Outlier Detection Algorithm
An outlier detection algorithm is a detection algorithm that can be applied by an outlier detection system (to solve an outlier detection task).
- Context:
- It can range from being a Univariate Outlier Detection Algorithm to being a Multivariate Outlier Detection Algorithm (such as a bivariate outlier detection algorithm).
- It can range from being a Continuous Outlier Detection Algorithm to being a Categorical Outlier Detection Algorithm.
- It can range from being a Local-based Outlier Detection Algorithm to being a Global-based Outlier Detection Algorithm.
- It can range from being a Unordered-Data Outlier Detection Algorithm to being a Sequential-Data Outlier Detection Algorithm (such as a temporal outlier detection algorithm).
- It can be:
- a Distribution-based Outlier Detection Algorithm (parametric algorithm?)
- a Depth-based Outlier Detection Algorithm.
- a Distance-based Outlier Detection Algorithm.
- Example(s):
- a Feature Bagging-based Outlier Detection Algorithm (using feature bagging).
- a Extreme Value Analysis-based Outlier Detection Algorithm, that determines the statistical tails of the underlying distribution of the data. For example, statistical methods like the z-scores on univariate data.
- a Statistical Model-based Outlier Detection Algorithm (using feature bagging), that determines unlikely instances from a probabilistic model of the data. For example, gaussian mixture models optimized using expectation-maximization.
- a Linear Model-based Outlier Detection Algorithm, that model the data into lower dimensions using linear correlations. For example, principle component analysis and data with large residual errors may be outliers.
- a Proximity-based Outlier Detection Algorithm, that isolates data instances from the mass of the data as determined by cluster, density or nearest neighbor analysis. (using feature bagging).
- a Information Theoretic-based Outlier Detection Algorithm, that identify instances that increase the complexity (minimum code length) of the dataset.

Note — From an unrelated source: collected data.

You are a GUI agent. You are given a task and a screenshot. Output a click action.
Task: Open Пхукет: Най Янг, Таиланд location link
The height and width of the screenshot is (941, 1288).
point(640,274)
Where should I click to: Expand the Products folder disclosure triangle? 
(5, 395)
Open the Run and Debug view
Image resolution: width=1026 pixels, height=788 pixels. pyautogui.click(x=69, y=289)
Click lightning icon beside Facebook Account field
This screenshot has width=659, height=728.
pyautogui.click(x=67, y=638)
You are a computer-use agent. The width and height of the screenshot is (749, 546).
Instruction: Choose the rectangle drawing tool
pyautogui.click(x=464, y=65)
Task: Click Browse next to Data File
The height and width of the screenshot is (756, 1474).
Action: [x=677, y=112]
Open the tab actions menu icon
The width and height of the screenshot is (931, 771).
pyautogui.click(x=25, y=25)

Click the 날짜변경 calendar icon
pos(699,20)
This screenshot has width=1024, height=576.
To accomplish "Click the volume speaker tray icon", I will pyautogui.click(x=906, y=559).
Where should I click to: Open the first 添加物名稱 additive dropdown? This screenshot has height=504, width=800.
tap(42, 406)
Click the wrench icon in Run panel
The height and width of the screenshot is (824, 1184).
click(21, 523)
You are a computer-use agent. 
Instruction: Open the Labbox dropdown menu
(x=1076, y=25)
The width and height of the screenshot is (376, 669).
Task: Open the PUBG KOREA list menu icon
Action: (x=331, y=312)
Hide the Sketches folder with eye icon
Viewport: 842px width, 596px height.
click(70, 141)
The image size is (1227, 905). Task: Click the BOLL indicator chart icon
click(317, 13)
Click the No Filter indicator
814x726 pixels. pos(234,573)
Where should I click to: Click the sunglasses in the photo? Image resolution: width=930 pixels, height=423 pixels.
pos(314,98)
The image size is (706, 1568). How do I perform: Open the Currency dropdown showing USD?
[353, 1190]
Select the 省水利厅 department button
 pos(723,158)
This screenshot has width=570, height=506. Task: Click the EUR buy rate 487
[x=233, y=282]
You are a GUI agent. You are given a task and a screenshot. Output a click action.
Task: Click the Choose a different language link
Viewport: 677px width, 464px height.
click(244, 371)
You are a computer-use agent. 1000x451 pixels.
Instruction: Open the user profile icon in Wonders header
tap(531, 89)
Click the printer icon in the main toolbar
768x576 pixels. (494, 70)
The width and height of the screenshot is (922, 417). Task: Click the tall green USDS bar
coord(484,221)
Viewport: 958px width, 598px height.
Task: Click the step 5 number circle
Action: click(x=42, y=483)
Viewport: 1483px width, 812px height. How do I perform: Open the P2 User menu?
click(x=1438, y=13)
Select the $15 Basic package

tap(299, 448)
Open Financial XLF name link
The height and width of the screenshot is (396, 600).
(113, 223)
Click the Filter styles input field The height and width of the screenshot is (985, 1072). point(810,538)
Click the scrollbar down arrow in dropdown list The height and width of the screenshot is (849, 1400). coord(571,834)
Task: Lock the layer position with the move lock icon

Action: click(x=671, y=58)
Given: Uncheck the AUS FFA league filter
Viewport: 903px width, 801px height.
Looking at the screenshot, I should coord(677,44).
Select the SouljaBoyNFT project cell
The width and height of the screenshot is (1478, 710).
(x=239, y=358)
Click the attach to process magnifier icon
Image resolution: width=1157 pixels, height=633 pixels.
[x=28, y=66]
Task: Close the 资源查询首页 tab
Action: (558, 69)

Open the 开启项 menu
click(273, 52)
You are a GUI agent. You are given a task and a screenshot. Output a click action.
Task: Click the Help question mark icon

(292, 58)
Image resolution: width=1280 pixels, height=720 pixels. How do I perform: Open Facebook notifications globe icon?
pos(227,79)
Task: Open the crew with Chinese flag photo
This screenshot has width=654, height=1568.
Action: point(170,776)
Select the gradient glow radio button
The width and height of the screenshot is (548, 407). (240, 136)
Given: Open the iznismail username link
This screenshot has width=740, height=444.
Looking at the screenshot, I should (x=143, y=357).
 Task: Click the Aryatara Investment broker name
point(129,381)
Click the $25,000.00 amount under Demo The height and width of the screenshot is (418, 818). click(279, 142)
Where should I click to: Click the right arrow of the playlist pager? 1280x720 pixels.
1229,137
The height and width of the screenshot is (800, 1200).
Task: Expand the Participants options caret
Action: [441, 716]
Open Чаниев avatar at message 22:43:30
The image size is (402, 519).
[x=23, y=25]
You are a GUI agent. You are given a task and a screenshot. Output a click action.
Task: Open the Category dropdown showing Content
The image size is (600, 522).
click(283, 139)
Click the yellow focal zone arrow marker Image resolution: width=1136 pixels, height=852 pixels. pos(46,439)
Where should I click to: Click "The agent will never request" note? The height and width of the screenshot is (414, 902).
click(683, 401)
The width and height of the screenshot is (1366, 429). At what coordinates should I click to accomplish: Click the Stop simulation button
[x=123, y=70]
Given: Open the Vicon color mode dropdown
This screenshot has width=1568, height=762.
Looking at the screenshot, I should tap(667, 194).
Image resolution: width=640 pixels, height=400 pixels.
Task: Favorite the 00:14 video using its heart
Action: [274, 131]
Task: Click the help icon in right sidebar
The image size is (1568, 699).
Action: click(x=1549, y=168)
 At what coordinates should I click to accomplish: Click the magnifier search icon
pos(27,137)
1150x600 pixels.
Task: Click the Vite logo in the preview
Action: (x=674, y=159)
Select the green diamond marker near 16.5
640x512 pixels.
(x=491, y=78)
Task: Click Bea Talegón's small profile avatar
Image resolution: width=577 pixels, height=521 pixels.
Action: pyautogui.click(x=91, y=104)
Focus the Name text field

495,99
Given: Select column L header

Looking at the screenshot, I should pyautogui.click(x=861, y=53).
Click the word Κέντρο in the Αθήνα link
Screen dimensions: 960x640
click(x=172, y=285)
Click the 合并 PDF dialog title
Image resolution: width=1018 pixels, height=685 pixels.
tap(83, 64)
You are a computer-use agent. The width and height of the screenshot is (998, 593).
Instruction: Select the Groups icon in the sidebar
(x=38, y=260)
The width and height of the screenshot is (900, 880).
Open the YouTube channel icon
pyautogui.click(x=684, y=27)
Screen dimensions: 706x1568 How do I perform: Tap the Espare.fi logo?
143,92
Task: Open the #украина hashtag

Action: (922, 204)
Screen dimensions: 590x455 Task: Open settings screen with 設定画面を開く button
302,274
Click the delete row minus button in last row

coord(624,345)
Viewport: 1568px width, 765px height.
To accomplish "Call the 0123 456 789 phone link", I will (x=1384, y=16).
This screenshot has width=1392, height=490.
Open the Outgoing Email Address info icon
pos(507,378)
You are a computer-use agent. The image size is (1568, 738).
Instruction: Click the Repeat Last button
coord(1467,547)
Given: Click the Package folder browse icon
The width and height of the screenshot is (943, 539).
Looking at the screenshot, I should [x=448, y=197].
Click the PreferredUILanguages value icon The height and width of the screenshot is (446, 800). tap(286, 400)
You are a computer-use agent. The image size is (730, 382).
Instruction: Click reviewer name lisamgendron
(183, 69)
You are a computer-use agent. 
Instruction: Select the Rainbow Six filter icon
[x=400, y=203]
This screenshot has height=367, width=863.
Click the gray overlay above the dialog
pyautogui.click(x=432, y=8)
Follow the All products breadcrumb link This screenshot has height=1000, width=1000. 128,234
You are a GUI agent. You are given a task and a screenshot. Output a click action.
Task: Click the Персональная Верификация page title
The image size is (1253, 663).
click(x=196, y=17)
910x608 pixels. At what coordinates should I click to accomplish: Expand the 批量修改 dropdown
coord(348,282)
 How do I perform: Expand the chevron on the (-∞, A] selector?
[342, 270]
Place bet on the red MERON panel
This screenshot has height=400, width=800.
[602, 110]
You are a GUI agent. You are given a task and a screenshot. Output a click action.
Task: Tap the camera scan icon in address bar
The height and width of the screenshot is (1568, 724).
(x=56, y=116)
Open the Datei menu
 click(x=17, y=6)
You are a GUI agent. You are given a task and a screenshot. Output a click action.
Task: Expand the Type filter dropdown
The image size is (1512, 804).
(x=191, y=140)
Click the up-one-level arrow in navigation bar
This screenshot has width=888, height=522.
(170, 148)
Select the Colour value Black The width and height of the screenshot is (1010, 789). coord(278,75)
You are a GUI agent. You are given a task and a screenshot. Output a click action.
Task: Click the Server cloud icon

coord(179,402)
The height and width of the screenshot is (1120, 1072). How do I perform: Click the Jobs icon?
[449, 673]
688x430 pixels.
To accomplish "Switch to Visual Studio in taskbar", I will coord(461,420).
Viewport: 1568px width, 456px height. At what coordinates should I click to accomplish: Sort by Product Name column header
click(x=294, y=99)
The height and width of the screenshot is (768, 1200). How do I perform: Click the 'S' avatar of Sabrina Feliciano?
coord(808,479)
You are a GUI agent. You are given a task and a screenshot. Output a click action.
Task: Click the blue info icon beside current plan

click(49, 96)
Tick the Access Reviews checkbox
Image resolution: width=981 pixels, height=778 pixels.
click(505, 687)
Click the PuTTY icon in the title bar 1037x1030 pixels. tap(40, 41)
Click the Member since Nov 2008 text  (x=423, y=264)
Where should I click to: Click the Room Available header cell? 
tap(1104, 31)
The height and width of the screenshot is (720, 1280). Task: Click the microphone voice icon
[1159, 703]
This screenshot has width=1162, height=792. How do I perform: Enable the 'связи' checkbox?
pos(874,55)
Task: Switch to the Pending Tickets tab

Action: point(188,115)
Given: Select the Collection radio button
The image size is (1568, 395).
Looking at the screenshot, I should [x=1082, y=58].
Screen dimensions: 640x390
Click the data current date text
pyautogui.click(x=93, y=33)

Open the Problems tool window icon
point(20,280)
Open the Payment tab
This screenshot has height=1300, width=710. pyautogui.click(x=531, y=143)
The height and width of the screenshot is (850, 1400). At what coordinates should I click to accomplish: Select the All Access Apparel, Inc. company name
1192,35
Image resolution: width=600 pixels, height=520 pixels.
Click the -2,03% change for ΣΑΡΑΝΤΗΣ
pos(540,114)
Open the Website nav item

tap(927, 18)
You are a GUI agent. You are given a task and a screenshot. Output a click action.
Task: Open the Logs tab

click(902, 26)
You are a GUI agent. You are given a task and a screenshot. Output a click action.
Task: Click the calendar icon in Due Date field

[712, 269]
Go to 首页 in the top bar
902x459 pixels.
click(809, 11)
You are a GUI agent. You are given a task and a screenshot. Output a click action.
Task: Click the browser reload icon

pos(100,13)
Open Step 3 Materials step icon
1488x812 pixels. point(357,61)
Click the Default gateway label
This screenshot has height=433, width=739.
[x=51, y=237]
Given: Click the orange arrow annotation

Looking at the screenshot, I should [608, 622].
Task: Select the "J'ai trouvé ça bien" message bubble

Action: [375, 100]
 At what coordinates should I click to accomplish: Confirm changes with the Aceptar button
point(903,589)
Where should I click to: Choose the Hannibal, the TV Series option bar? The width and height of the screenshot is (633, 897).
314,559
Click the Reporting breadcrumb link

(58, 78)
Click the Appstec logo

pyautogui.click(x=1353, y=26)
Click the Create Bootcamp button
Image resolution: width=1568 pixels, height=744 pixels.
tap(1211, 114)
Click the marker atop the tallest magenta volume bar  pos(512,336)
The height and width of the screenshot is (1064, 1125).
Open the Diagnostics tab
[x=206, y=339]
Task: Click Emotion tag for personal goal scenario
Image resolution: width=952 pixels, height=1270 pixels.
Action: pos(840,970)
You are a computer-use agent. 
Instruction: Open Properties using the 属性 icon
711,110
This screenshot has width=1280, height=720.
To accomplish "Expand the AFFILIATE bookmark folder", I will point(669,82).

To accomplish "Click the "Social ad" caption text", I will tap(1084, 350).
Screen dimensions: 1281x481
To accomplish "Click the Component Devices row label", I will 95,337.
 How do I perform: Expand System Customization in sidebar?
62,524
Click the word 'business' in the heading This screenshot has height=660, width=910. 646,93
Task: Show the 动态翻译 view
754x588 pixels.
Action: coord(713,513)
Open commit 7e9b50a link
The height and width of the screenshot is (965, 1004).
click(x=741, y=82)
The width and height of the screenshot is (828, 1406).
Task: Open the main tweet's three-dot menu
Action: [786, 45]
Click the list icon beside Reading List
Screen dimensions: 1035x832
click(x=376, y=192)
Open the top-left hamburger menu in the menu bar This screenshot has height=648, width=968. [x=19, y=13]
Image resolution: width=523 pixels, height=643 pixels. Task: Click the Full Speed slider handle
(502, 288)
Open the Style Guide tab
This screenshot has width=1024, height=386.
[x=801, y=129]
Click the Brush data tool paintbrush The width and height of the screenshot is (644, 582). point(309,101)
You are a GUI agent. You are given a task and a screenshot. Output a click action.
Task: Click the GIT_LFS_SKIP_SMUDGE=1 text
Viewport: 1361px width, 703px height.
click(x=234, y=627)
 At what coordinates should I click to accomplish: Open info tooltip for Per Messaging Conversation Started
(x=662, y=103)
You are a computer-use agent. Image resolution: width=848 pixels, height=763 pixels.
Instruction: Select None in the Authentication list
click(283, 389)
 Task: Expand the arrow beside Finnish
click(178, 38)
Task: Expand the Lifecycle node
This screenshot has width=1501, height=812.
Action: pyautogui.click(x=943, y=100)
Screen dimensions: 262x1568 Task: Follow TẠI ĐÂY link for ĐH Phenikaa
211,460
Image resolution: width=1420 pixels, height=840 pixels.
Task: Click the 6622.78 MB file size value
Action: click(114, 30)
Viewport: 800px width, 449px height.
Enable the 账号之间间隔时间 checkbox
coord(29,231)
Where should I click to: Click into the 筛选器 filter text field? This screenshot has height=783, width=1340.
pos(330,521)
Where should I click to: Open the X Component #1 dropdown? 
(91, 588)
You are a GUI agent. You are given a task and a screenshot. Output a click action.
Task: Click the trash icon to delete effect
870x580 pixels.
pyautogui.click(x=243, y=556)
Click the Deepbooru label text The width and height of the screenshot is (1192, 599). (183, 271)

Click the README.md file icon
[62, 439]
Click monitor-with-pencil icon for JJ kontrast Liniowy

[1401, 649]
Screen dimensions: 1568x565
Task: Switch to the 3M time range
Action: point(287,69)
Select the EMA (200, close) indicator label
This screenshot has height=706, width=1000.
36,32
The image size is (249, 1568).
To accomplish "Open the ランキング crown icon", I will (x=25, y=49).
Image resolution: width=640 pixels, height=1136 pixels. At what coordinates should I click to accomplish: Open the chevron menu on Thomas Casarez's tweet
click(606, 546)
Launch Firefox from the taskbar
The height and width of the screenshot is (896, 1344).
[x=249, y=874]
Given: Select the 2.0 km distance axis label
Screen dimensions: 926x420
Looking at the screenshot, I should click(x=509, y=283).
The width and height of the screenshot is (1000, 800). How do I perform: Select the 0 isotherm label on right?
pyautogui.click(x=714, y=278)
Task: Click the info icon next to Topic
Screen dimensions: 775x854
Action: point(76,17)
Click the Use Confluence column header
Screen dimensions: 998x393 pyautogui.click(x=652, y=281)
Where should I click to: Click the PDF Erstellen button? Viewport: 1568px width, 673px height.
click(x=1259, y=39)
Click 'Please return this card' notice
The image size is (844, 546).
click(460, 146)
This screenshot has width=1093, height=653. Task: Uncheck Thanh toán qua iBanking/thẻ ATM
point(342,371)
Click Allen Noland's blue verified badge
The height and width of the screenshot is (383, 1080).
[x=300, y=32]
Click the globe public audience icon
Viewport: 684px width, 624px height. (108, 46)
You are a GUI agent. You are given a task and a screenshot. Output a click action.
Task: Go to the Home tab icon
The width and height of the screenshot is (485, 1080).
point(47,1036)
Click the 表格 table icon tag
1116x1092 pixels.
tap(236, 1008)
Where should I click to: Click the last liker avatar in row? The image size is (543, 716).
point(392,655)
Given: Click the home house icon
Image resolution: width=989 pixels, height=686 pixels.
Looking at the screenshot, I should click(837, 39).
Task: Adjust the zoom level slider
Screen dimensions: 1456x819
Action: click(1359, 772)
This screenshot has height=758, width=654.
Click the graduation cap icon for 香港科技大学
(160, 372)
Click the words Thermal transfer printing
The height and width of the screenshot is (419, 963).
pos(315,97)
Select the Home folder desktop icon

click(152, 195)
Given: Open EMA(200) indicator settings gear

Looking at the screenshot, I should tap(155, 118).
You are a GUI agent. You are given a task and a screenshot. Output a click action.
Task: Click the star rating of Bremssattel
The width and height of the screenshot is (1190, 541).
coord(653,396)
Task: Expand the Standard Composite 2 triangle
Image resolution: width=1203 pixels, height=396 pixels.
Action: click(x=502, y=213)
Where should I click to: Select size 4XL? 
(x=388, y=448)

- a High-Dimensional Outlier Detection Algorithm, that search subspaces for outliers give the breakdown of distance based measures in higher dimensions.
- a Graph-based Outlier Detection Algorithm, such as an outlying path detection algorithm.
- a Neural-based Outlier Detection Algorithm, such as MSCRED.
- …
- Counter-Example(s):
- See: Fraud Detection Algorithm, Extreme Value Analysis.
References
2015
- (Wikipedia, 2015) ⇒ http://en.wikipedia.org/wiki/anomaly_detection#Popular_techniques Retrieved:2015-10-5.
- Several anomaly detection techniques have been proposed in literature. Some of the popular techniques are:
- Density-based techniques (k-nearest neighbor, local outlier factor, and many more variations of this concept ).
- Subspace- and correlation-based outlier detection for high-dimensional data.
- One class support vector machines.
- Replicator neural networks.
- Cluster analysis-based outlier detection.
- Deviations from association rules and frequent itemsets.
- Fuzzy logic based outlier detection.
- Ensemble techniques, using feature bagging, score normalization and different sources of diversity.
- Several anomaly detection techniques have been proposed in literature. Some of the popular techniques are:
2013
- (Aggarwal, 2013) ⇒ Charu C. Aggarwal. (2013). “Outlier Analysis." Springer Publishing Company, Incorporated. ISBN:1461463955, 9781461463955 doi:10.1007/978-1-4614-6396-2
- QUOTE: The classical books relevant to outlier analysis are as follows:
- P. Rousseeuw and A. Leroy. Robust Regression and Outlier Detection. Wiley, 2003.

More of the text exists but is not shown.